▸ **Assignment**:
Copy each record exactly, word for word.

▸ **Data listing**:

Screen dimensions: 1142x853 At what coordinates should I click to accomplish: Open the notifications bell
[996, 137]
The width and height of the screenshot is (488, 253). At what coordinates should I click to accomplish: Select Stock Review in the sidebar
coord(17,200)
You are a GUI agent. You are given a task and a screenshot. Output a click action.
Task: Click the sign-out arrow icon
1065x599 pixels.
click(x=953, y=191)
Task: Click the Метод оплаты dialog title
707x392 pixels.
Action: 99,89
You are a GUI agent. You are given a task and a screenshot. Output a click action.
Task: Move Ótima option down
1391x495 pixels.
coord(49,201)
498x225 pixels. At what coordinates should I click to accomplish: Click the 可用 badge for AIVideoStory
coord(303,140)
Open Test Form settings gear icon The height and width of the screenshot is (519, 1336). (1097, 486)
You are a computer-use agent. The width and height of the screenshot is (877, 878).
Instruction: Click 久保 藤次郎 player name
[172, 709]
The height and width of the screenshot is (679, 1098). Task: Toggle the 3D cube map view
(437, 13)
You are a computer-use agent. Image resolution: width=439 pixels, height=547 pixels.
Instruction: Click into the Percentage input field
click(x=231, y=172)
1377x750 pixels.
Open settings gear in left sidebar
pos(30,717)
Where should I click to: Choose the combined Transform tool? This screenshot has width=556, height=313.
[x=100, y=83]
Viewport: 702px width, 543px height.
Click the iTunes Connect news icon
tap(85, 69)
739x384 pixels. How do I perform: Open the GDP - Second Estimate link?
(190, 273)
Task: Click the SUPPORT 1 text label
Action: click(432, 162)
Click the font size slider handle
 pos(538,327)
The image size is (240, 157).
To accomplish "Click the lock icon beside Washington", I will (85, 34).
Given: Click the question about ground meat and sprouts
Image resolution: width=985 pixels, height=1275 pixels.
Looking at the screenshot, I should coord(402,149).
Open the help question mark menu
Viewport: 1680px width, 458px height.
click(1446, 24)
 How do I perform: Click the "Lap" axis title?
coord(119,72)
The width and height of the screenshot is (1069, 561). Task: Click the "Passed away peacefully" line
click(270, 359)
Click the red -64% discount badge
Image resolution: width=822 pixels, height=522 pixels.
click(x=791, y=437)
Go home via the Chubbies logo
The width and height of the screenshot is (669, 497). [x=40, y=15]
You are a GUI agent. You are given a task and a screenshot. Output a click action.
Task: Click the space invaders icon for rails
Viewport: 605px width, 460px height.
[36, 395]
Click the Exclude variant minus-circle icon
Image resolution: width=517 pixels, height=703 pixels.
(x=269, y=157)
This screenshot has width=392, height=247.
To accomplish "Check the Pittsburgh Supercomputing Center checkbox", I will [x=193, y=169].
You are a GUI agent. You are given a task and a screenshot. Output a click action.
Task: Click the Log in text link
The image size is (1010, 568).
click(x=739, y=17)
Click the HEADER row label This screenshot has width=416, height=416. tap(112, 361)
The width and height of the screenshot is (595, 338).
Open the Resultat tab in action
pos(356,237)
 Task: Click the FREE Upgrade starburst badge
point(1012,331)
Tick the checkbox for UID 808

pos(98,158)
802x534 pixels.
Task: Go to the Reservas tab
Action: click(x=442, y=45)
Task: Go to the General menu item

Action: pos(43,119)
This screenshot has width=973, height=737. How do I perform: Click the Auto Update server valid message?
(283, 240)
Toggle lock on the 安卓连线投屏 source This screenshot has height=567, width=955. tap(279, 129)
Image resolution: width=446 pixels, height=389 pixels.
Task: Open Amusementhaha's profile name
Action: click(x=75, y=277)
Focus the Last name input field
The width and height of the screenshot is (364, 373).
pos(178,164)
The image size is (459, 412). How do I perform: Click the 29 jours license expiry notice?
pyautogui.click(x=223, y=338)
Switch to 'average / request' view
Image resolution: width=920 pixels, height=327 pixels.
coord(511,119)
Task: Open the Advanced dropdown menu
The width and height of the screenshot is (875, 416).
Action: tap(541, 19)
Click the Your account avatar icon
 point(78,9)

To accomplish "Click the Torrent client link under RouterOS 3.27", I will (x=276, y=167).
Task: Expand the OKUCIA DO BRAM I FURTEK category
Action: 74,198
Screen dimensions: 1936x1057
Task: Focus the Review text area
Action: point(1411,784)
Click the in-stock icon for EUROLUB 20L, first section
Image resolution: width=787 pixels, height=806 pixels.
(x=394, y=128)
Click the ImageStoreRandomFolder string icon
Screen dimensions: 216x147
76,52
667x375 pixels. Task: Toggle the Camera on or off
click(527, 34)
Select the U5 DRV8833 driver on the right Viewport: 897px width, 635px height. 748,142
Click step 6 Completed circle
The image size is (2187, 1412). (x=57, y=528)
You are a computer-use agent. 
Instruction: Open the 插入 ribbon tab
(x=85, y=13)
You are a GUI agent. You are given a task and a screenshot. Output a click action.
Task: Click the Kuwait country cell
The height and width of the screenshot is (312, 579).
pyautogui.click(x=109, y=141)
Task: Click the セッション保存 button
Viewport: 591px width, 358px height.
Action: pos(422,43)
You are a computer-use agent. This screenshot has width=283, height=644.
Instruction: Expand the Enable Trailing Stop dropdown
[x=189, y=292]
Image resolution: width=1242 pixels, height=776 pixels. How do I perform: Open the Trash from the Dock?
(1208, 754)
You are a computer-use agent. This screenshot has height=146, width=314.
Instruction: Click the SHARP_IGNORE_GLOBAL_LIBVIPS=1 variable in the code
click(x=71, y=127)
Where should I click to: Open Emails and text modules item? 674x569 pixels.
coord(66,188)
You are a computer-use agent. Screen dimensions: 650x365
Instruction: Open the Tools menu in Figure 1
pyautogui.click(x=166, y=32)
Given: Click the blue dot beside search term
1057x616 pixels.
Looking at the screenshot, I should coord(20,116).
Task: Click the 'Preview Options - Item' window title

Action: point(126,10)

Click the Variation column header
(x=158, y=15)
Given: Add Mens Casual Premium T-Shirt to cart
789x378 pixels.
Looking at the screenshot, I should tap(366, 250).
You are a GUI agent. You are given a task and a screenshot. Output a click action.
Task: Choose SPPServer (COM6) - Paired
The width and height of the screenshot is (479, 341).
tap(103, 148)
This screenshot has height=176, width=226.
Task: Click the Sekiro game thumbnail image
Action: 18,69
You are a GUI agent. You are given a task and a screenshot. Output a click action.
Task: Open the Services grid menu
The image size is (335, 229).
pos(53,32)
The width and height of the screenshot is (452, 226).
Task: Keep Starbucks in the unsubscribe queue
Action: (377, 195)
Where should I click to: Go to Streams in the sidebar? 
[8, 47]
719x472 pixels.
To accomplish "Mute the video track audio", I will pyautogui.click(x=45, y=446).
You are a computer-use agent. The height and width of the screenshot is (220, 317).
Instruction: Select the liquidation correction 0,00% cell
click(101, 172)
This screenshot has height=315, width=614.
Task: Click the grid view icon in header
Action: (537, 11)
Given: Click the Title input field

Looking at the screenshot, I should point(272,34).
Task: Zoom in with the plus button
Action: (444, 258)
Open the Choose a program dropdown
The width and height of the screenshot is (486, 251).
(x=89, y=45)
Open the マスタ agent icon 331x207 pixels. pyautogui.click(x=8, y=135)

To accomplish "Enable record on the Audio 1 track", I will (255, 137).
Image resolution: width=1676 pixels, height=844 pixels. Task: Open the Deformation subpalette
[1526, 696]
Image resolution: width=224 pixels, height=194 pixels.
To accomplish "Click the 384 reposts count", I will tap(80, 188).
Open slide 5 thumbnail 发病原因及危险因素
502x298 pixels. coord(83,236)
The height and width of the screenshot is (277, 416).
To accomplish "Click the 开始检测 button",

▸ **Exercise output**:
Screen dimensions: 1142x853 At what coordinates should I click to accomplish: Open the notifications bell
[996, 137]
The width and height of the screenshot is (488, 253). At what coordinates should I click to accomplish: Select Stock Review in the sidebar
coord(17,200)
You are a GUI agent. You are given a task and a screenshot. Output a click action.
Task: Click the sign-out arrow icon
1065x599 pixels.
click(x=953, y=191)
Task: Click the Метод оплаты dialog title
707x392 pixels.
Action: 99,89
You are a GUI agent. You are given a task and a screenshot. Output a click action.
Task: Move Ótima option down
1391x495 pixels.
coord(49,201)
498x225 pixels. At what coordinates should I click to accomplish: Click the 可用 badge for AIVideoStory
coord(303,140)
Open Test Form settings gear icon The height and width of the screenshot is (519, 1336). (1097, 486)
You are a computer-use agent. The width and height of the screenshot is (877, 878).
Instruction: Click 久保 藤次郎 player name
[172, 709]
The height and width of the screenshot is (679, 1098). Task: Toggle the 3D cube map view
(437, 13)
You are a computer-use agent. Image resolution: width=439 pixels, height=547 pixels.
Instruction: Click into the Percentage input field
click(x=231, y=172)
1377x750 pixels.
Open settings gear in left sidebar
pos(30,717)
Where should I click to: Choose the combined Transform tool? This screenshot has width=556, height=313.
[x=100, y=83]
Viewport: 702px width, 543px height.
Click the iTunes Connect news icon
tap(85, 69)
739x384 pixels. How do I perform: Open the GDP - Second Estimate link?
(190, 273)
Task: Click the SUPPORT 1 text label
Action: click(432, 162)
Click the font size slider handle
 pos(538,327)
The image size is (240, 157).
To accomplish "Click the lock icon beside Washington", I will (85, 34).
Given: Click the question about ground meat and sprouts
Image resolution: width=985 pixels, height=1275 pixels.
Looking at the screenshot, I should coord(402,149).
Open the help question mark menu
Viewport: 1680px width, 458px height.
click(1446, 24)
 How do I perform: Click the "Lap" axis title?
coord(119,72)
The width and height of the screenshot is (1069, 561). Task: Click the "Passed away peacefully" line
click(270, 359)
Click the red -64% discount badge
Image resolution: width=822 pixels, height=522 pixels.
click(x=791, y=437)
Go home via the Chubbies logo
The width and height of the screenshot is (669, 497). [x=40, y=15]
You are a GUI agent. You are given a task and a screenshot. Output a click action.
Task: Click the space invaders icon for rails
Viewport: 605px width, 460px height.
[36, 395]
Click the Exclude variant minus-circle icon
Image resolution: width=517 pixels, height=703 pixels.
(x=269, y=157)
This screenshot has width=392, height=247.
To accomplish "Check the Pittsburgh Supercomputing Center checkbox", I will [x=193, y=169].
You are a GUI agent. You are given a task and a screenshot. Output a click action.
Task: Click the Log in text link
The image size is (1010, 568).
click(x=739, y=17)
Click the HEADER row label This screenshot has width=416, height=416. tap(112, 361)
The width and height of the screenshot is (595, 338).
Open the Resultat tab in action
pos(356,237)
 Task: Click the FREE Upgrade starburst badge
point(1012,331)
Tick the checkbox for UID 808

pos(98,158)
802x534 pixels.
Task: Go to the Reservas tab
Action: click(x=442, y=45)
Task: Go to the General menu item

Action: pos(43,119)
This screenshot has width=973, height=737. How do I perform: Click the Auto Update server valid message?
(283, 240)
Toggle lock on the 安卓连线投屏 source This screenshot has height=567, width=955. tap(279, 129)
Image resolution: width=446 pixels, height=389 pixels.
Task: Open Amusementhaha's profile name
Action: click(x=75, y=277)
Focus the Last name input field
The width and height of the screenshot is (364, 373).
pos(178,164)
The image size is (459, 412). How do I perform: Click the 29 jours license expiry notice?
pyautogui.click(x=223, y=338)
Switch to 'average / request' view
Image resolution: width=920 pixels, height=327 pixels.
coord(511,119)
Task: Open the Advanced dropdown menu
The width and height of the screenshot is (875, 416).
Action: tap(541, 19)
Click the Your account avatar icon
 point(78,9)

To accomplish "Click the Torrent client link under RouterOS 3.27", I will (x=276, y=167).
Task: Expand the OKUCIA DO BRAM I FURTEK category
Action: 74,198
Screen dimensions: 1936x1057
Task: Focus the Review text area
Action: point(1411,784)
Click the in-stock icon for EUROLUB 20L, first section
Image resolution: width=787 pixels, height=806 pixels.
(x=394, y=128)
Click the ImageStoreRandomFolder string icon
Screen dimensions: 216x147
76,52
667x375 pixels. Task: Toggle the Camera on or off
click(527, 34)
Select the U5 DRV8833 driver on the right Viewport: 897px width, 635px height. 748,142
Click step 6 Completed circle
The image size is (2187, 1412). (x=57, y=528)
You are a computer-use agent. 
Instruction: Open the 插入 ribbon tab
(x=85, y=13)
You are a GUI agent. You are given a task and a screenshot. Output a click action.
Task: Click the Kuwait country cell
The height and width of the screenshot is (312, 579).
pyautogui.click(x=109, y=141)
Task: Click the セッション保存 button
Viewport: 591px width, 358px height.
Action: pos(422,43)
You are a computer-use agent. This screenshot has width=283, height=644.
Instruction: Expand the Enable Trailing Stop dropdown
[x=189, y=292]
Image resolution: width=1242 pixels, height=776 pixels. How do I perform: Open the Trash from the Dock?
(1208, 754)
You are a computer-use agent. This screenshot has height=146, width=314.
Instruction: Click the SHARP_IGNORE_GLOBAL_LIBVIPS=1 variable in the code
click(x=71, y=127)
Where should I click to: Open Emails and text modules item? 674x569 pixels.
coord(66,188)
You are a computer-use agent. Screen dimensions: 650x365
Instruction: Open the Tools menu in Figure 1
pyautogui.click(x=166, y=32)
Given: Click the blue dot beside search term
1057x616 pixels.
Looking at the screenshot, I should coord(20,116).
Task: Click the 'Preview Options - Item' window title

Action: point(126,10)

Click the Variation column header
(x=158, y=15)
Given: Add Mens Casual Premium T-Shirt to cart
789x378 pixels.
Looking at the screenshot, I should tap(366, 250).
You are a GUI agent. You are given a task and a screenshot. Output a click action.
Task: Choose SPPServer (COM6) - Paired
The width and height of the screenshot is (479, 341).
tap(103, 148)
This screenshot has height=176, width=226.
Task: Click the Sekiro game thumbnail image
Action: 18,69
You are a GUI agent. You are given a task and a screenshot. Output a click action.
Task: Open the Services grid menu
The image size is (335, 229).
pos(53,32)
The width and height of the screenshot is (452, 226).
Task: Keep Starbucks in the unsubscribe queue
Action: (377, 195)
Where should I click to: Go to Streams in the sidebar? 
[8, 47]
719x472 pixels.
To accomplish "Mute the video track audio", I will pyautogui.click(x=45, y=446).
You are a computer-use agent. The height and width of the screenshot is (220, 317).
Instruction: Select the liquidation correction 0,00% cell
click(101, 172)
This screenshot has height=315, width=614.
Task: Click the grid view icon in header
Action: (537, 11)
Given: Click the Title input field

Looking at the screenshot, I should point(272,34).
Task: Zoom in with the plus button
Action: (444, 258)
Open the Choose a program dropdown
The width and height of the screenshot is (486, 251).
(x=89, y=45)
Open the マスタ agent icon 331x207 pixels. pyautogui.click(x=8, y=135)

To accomplish "Enable record on the Audio 1 track", I will (255, 137).
Image resolution: width=1676 pixels, height=844 pixels. Task: Open the Deformation subpalette
[1526, 696]
Image resolution: width=224 pixels, height=194 pixels.
To accomplish "Click the 384 reposts count", I will tap(80, 188).
Open slide 5 thumbnail 发病原因及危险因素
502x298 pixels. coord(83,236)
The height and width of the screenshot is (277, 416).
To accomplish "Click the 开始检测 button",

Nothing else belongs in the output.